In plant renewal and expansion alone this amounts to over £7.5
billion. The investment in the regions has been important. The
employment impact on the West Midlands, South East, Wales, North
West and North East is central to the economic wellbeing of those
areas. The industry has played a major role in regenerating the
old industrial areas of the UK.
(v) The total number of jobs in the automotive sector
of 290,000 is enhanced by the 40,000 employed in backward linkages
into sectors such as steel. The job total of 558,000 in forward
linkages into vehicle retail are not included, as most of these
jobs would exist whether or not there was a UK based automotive
sector. Even so they are part of the effect of vehicle manufacture
and use on the economy and their role must be remembered. The
official measure of the motor industry is an underestimate by
at least 30,000 jobs. The figures above also reinstates jobs defined
away by changes in the official basis of the headcount in the
These 330,000 jobs in the automotive sector create jobs throughout
the UK economy via the multiplier effect. This is conservatively
estimated as 100,000 but could be as high as 330,000.
The total job dependence on the UK automotive sector throughout
the UK economy is 430,000 or 1.7 per cent of the UK's employed
workforce. That is for every one person employed in vehicle making
alone, an additional three people in the UK owed their jobs to
the activities of these car and CV firms and ultimately to the
demand for British-made vehicles.
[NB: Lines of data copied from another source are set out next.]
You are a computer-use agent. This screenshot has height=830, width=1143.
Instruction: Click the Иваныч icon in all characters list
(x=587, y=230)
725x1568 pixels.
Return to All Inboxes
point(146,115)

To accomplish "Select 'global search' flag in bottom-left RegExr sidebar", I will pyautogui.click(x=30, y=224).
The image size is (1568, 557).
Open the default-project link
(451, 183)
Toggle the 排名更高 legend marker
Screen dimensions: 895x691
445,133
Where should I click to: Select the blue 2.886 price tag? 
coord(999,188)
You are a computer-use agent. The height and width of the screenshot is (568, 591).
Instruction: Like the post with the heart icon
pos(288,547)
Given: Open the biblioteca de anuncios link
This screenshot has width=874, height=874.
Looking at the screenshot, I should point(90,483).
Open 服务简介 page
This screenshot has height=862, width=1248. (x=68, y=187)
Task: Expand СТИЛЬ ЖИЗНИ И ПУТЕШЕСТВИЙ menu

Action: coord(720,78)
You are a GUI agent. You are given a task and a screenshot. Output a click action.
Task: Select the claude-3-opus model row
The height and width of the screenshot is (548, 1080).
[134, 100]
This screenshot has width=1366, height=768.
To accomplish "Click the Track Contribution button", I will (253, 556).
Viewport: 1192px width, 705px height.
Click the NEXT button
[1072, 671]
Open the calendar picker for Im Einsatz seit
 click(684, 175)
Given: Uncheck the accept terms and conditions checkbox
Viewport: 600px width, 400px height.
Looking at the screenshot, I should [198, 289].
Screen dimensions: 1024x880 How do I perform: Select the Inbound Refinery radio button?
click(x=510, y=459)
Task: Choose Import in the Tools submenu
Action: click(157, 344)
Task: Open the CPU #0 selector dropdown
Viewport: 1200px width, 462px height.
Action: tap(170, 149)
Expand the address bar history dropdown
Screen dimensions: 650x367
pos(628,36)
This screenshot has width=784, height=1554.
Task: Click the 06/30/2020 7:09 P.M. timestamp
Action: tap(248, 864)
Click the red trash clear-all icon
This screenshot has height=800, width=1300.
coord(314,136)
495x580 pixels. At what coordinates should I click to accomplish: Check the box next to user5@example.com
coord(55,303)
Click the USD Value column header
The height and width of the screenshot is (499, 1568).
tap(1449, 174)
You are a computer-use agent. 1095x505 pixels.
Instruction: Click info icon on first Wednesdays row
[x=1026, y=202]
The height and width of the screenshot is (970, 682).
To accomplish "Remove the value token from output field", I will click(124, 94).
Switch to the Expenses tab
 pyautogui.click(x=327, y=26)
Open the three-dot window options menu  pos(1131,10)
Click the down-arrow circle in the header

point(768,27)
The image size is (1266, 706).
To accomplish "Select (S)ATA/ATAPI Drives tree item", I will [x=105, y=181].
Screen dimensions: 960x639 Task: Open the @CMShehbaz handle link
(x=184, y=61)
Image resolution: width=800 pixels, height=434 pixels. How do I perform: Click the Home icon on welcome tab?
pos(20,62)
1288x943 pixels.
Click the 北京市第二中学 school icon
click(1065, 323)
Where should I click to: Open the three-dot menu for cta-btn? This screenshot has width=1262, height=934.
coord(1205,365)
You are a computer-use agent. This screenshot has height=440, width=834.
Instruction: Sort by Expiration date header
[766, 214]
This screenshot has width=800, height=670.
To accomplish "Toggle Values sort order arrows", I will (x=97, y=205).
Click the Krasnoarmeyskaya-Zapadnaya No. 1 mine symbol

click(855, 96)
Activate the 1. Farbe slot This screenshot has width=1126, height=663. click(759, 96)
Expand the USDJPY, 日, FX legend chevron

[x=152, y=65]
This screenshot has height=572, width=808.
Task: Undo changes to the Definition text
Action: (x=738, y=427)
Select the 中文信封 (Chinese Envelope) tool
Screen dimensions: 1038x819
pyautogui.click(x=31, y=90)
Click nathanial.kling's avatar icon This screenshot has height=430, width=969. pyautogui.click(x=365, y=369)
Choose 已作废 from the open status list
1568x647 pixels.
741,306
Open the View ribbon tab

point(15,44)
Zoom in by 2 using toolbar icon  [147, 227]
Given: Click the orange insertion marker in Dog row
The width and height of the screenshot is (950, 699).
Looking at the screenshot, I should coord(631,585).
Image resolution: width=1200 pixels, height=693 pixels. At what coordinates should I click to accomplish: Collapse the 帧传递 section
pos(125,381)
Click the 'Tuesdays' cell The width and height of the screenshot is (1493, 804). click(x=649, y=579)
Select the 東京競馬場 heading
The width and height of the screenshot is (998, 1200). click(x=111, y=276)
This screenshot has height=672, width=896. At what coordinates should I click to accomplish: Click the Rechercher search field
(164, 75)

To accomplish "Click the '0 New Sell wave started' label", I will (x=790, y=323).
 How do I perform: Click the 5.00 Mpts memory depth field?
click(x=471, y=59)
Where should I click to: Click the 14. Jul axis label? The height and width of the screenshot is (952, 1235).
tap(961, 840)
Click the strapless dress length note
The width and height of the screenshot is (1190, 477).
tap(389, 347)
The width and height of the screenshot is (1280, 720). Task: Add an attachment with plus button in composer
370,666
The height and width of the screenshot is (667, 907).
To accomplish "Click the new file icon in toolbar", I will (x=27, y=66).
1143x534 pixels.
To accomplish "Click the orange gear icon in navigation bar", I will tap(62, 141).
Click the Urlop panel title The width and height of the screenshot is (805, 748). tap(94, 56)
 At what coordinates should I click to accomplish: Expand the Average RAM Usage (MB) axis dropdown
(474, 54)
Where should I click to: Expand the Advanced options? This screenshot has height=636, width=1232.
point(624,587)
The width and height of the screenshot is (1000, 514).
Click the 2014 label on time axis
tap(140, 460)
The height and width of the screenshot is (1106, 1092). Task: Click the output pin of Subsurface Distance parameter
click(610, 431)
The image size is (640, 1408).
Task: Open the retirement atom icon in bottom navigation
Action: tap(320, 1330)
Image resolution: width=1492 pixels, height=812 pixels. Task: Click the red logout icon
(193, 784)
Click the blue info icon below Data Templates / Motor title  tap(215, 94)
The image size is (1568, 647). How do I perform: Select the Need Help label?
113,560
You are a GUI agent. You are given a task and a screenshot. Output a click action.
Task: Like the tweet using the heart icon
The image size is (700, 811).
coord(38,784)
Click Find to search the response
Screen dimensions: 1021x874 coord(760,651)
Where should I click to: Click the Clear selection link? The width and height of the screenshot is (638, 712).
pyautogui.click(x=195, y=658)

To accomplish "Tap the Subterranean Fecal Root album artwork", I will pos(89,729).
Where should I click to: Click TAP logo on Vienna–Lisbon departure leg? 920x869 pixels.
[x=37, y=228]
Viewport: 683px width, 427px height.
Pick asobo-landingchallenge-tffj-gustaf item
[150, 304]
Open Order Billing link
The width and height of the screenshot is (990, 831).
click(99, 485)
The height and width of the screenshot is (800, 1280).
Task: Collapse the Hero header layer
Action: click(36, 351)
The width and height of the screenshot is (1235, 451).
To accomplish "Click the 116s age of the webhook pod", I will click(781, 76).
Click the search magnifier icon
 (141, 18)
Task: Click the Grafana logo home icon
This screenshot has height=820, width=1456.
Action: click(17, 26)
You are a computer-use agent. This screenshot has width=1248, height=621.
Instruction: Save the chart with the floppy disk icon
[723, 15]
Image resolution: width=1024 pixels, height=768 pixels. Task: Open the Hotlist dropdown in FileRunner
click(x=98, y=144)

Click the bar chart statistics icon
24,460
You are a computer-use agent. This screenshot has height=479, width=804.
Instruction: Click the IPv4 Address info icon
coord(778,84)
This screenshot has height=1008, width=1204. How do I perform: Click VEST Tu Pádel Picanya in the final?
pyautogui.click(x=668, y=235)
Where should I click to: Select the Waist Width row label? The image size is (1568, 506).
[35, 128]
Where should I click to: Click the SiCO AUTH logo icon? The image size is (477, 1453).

The impact of the industry depends
in the final analysis on the competitiveness of the industry:
the ability to produce products acceptable to the customer in
efficient and profitable operations.
If "other" vehicle manufacture (such as tractors),
employment of 10,000 is added, and assuming no extra employment
in the component sector, the backward linkage and multiplier total
would increase and there would be some forward linkage into products
like tractor cabs. This would increase the total job impact of
the UK automotive sector to about 450,000. (If a one-for-one multiplier
was used then the total would be 700,000.) If the forward linkages
were also added then a figure of 1,258,000 emerges. This may not
be the impact of the UK automotive sector, but it gives the job
importance of the industry within the UK. It amounts to over 6
per cent of all UK jobs.
The job and wealth impact of 430,000 identified is the impact
of the automotive sector. That is, the impact of vehicle and components
and parts production. It is not the impact of the vehicle firms
alone. This allows us to include the export and after-market business
of the parts, materials and components suppliers.
The automotive sector has had a qualitative effect on the
UK economy. The productivity improvements alone have set the standards
for the rest of the engineering sector.
The qualitative impact has come about as a result of the
restructuring of capacity and the introduction of new technologies
leading to new models and products. The changes have involved:
increased labour utilisation through workforce improvements; better
organisation leading to improved working within and between companies.
In turn this has produced improvements in human capital and greatly
improved industrial relations and human resource management.
The UK automotive sector is no longer synonymous with all
that is bad in the UK economy but on the contrary it is the benchmark
for all that is good. The re-emergence of the UK as a competitive
manufacturing and service economy had its beginnings in the automotive
sector, and it is that sector that continues to drive the process
The UK motor industry through its production activities and
the products it makes is a major force in the economy that not
only increases national prosperity but also improves the quality
of life for so many. Whatever the "costs" of vehicle
manufacture and usage the "benefits" greatly exceeds
them. The industry has a well advanced philosophy of social and
community responsibility. Its enduring success is based upon this
and its ability to give customers and society what they want at
the right price and quality. The impact of the automotive industry
is what it is: being in all respects a value-for-money industry.